The morning sky rose and my mom was wide awake and had a worried look on her face. I asked her what was wrong. No answer. I looked around in search of my dad. Not in the tent. Not in the car. I gave my my a funny look and you could see her eyes tearing up. She told me that my dad had not come back last night and that she staywd up almost all night waiting for him to show up. That's when I had the same worried look on my face. I was freaking out, but I didn't want to wake-up my sister or brother and worry them, too. We waited a about 2 hours until my mom called the police. She told them what had happened last night and the police said that they would report him missing if he didn't show up in the next 24-hours. We were going crazy at this point. Zack and Amber had finally woke up and had already known the situation. We decided to start packing and head out because we had no clue what was going to happen.
I remeber going up to my best friend's door and telling her mom that my dad was missing. She didn't believe me at first. Then she probably saw the seious look on my face. She left the house and came over to talk this over with my mom. I had to go to sleep because tomarrow I had school. I didn't really want to tell anyone what happened but I'm the kind of person that can't keep her problems bottled up inside. By the next 2 days, every 5th grader and their parents had known that my dad was missing. They tried to comfort me and tell me that everything was going to turn out ok. I hated hearing all that because I didn't need people to tell me that things were going to be ok, I knew they were.

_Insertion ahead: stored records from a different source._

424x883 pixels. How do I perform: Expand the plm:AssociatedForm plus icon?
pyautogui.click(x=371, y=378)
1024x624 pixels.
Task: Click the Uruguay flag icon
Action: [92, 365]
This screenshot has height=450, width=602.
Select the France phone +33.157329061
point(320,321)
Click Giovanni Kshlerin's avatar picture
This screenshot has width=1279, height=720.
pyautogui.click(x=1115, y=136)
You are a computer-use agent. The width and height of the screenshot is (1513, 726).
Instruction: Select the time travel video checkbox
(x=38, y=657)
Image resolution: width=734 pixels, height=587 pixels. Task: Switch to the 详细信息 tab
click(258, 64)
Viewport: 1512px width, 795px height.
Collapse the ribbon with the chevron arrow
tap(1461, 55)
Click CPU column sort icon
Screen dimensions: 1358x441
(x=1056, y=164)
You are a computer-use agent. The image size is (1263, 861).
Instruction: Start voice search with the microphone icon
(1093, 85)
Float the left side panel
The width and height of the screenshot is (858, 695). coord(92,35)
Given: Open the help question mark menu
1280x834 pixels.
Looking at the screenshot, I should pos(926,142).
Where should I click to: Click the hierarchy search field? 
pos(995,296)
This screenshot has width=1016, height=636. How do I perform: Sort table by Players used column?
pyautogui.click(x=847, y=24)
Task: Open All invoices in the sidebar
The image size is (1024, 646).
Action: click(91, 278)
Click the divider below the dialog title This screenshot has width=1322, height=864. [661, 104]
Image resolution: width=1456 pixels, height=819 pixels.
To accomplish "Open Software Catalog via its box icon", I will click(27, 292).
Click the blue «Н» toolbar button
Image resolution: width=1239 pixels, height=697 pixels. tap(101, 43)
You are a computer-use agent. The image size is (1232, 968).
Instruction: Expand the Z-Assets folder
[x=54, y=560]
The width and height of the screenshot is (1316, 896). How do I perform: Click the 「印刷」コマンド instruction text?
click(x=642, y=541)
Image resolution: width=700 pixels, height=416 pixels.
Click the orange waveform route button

I remember sitting on my couch with my mom and grandpa huddled around me. I knew soemthing was wrong. "They found your father...floating in the lake." These were the words my mom spoke. She tried making these words sound as unsad as she could make them. But there was no way you could sugar-coat these. I ran into my bedroom, locked the door, lied down on my bed and cried. I heard knocks on the door but ignored them as much as I could. I didn't want to talk to my mom or grandpa. I wanted to talk to my dad. I wanted to hear that they found him, and he is in the hospital or he is on his way hoem or at least that he was alive.
It was a Saturday so I got to sleep in. I slept as long as I could and then cried the rest. Sunday, the same thing. Monday came around but my mom didn't make us go to school. Not even on Tuesday. I don't think we went to school at all that week. I had hated school now. I didn't want to go back and tell everyone the horrible news. But the next week that I did go to school, everyone in my grade had already known because my councelor had gone around telling my classmates what had happened. I hated her for that. My classmates thought it would be nice if they made me a card. I still have the cards. I hate reading them. I don't like remebering what people thought about me and my situation.
About 2 weeks later was the funeral. It was held in El Paso, my home town. My mom told everyone not to wear black. She didn't want this seeming sadder than it already was. It was horrible to think that a death in the family is what got our entire family together.
This experience has taught me to love everyone as long as I am alive because you nevre know when your last day will be. Live your life to the fullest! I know that i will be with my dad in heaven one day. But for now, I am just a 13 year old girl trying to find her purpose in life.